Infine arrivò la chance per il titolo mondiale unificato (WBA e WBC) dei superleggeri (welterweight o medi leggeri, categoria fino a 71 kg) contro il rissoso campione in carica, lo statunitense Freddy Little, che l’aveva conquistato (il titolo era vacante) il 17 marzo 1969 al Convention Center di Las Vegas contro il connazionale Stanley Hayward ai punti per decisione unanime (UD). Il manager Libero Cecchi e Rodolfo Sabatini gli organizzarono, il 9 luglio 1970, l’incontro allo Stadio “Sada” di Monza davanti a 12.000 spettatori. Per Bossi era anche una rivincita personale contro lo statunitense che lo batté il 31 ottobre 1969 al Palazzetto dello Sport di Roma ai punti per decisione tecnica, a seguito di una testata reciproca alla terza ripresa dove ebbe la peggio Bossi. Tenendo a bada le “scorrettezze” di Little, dominò l’incontro negli round che gli valsero la vittoria ai punti con decisione unanime. Difese il titolo a Madrid contro José Hernandez con vittoria ai punti. Il 31 ottobre 1971 è la data in cui Carmelo Bossi appese i guantoni al chiodo demoralizzato dall’incontro di difesa del titolo dello stesso giorno al “Nihon University Auditorium” di Tokyo, contro il giapponese Koichi Wajima. «Il giudice giapponese Takeo Ugo dà 72-70 al nipponico, l’italiano Marcello Bertini 73-70 per Carmelo. Decide l’arbitro americano Harold Valan che assegna 68-67 al giapponese, ma, parlando con Cecchi, dice di aver dato il 14° round a Bossi. Significherebbe l’inversione del punteggio e la vittoria. Polemiche, ricontrollo, cartellino giusto, scuse italiane all’arbitro.
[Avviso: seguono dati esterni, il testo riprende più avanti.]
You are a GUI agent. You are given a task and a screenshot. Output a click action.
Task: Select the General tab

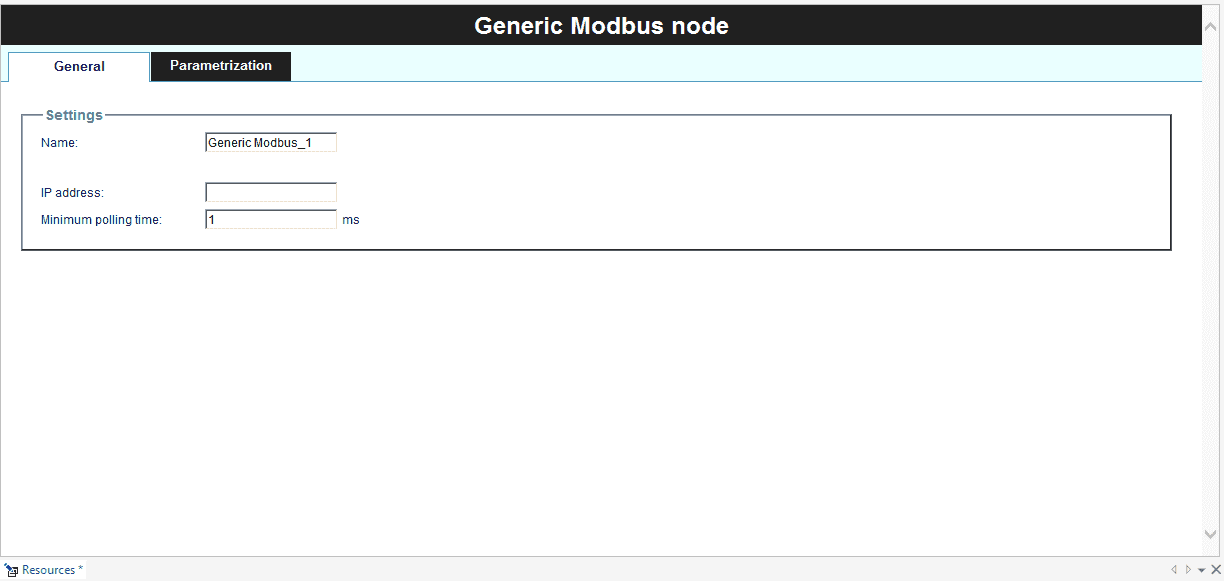[79, 67]
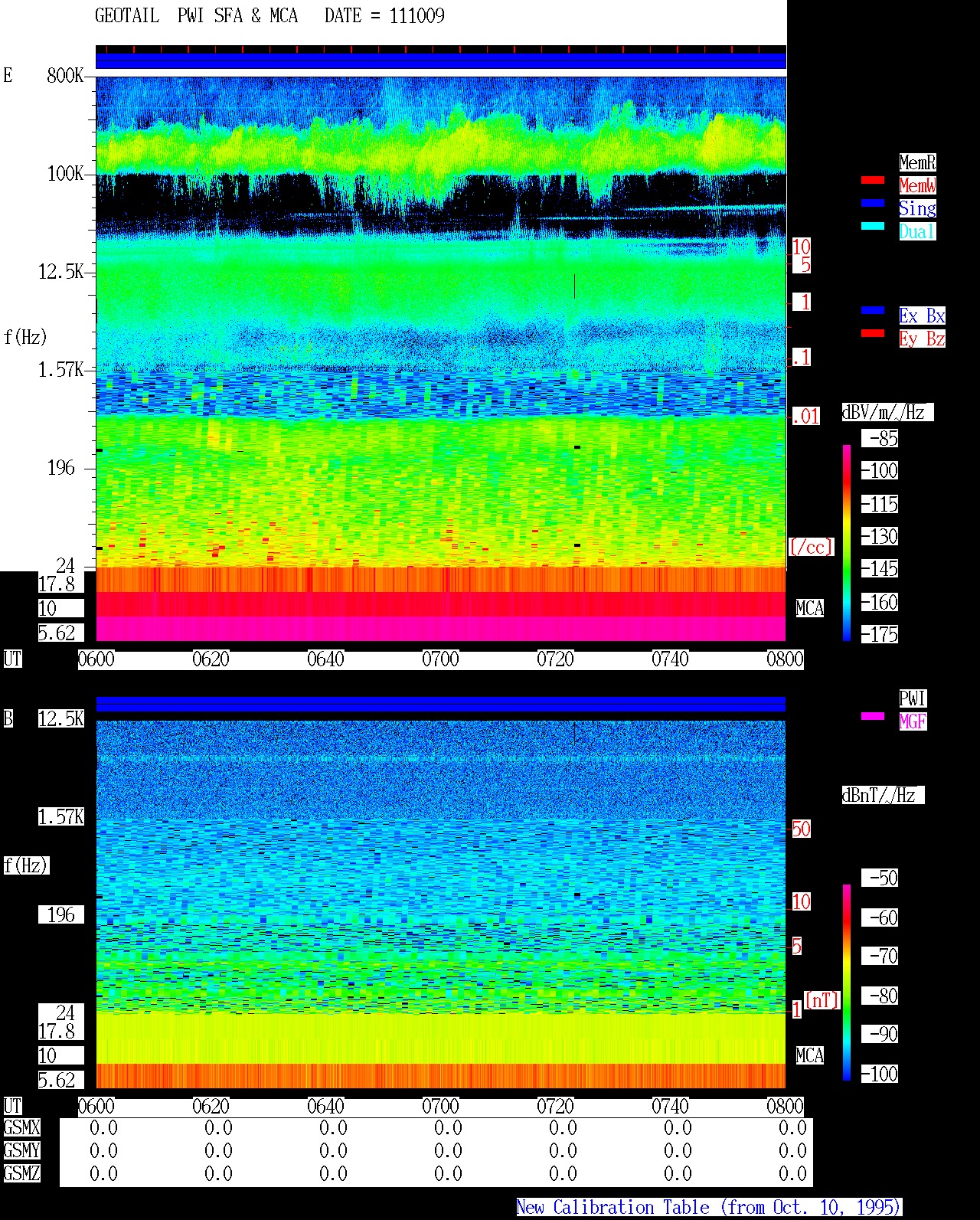Click the cyan Dual legend swatch

coord(873,227)
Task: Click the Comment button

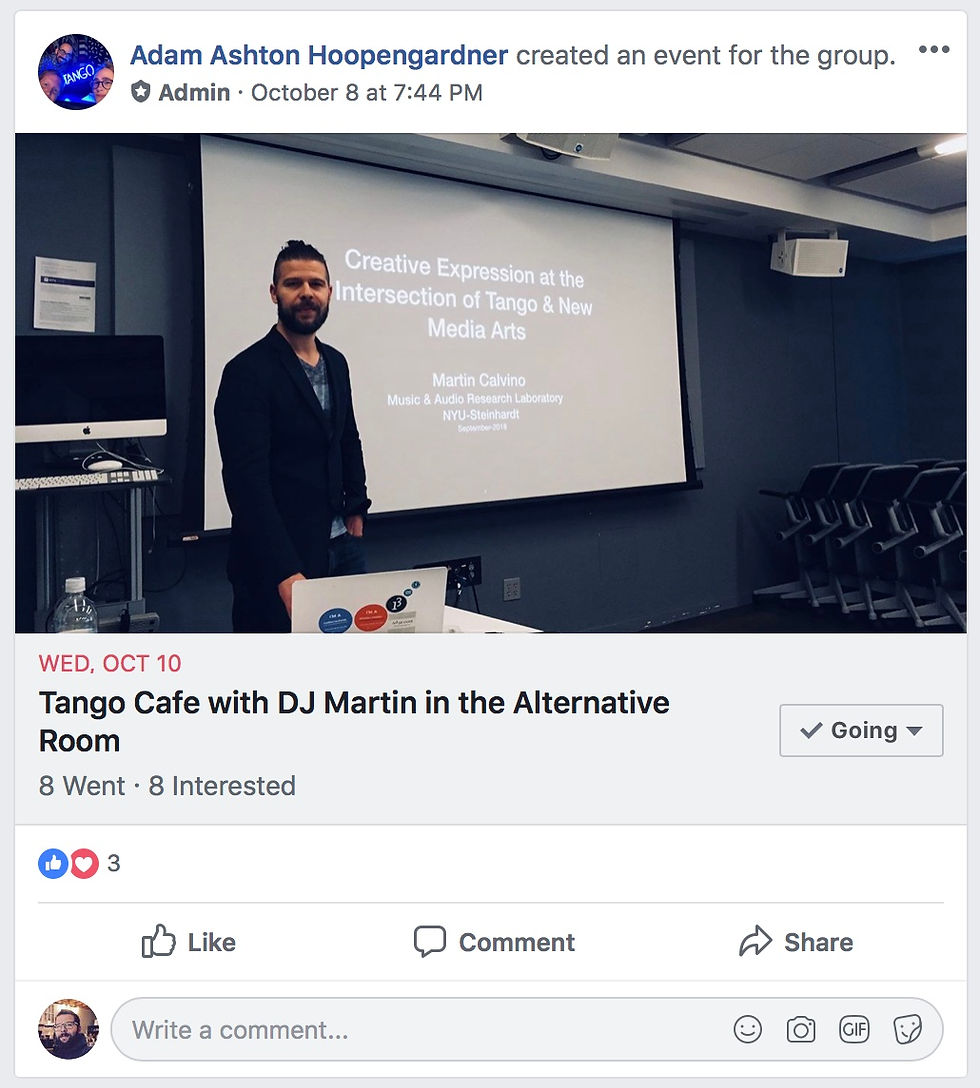Action: 494,942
Carmelo, che si sente un po’ derubato dal verdetto non unanime (e probabilmente è vero, ma lui si era un po’ troppo risparmiato), perde il titolo e appende i guantoni al chiodo» (Daniele Radaelli,Boxe, è morto Carmelo Bossi. Fu argento olimpico a Roma 1960, in «La Gazzetta dello Sport», 23 marzo 2014). Dopo 51 incontri (40 vittorie con 6 k.o. e 3 k.o.t., 3 pareggi, 8 sconfitte, 2 per ko) terminò la carriera di Bossi.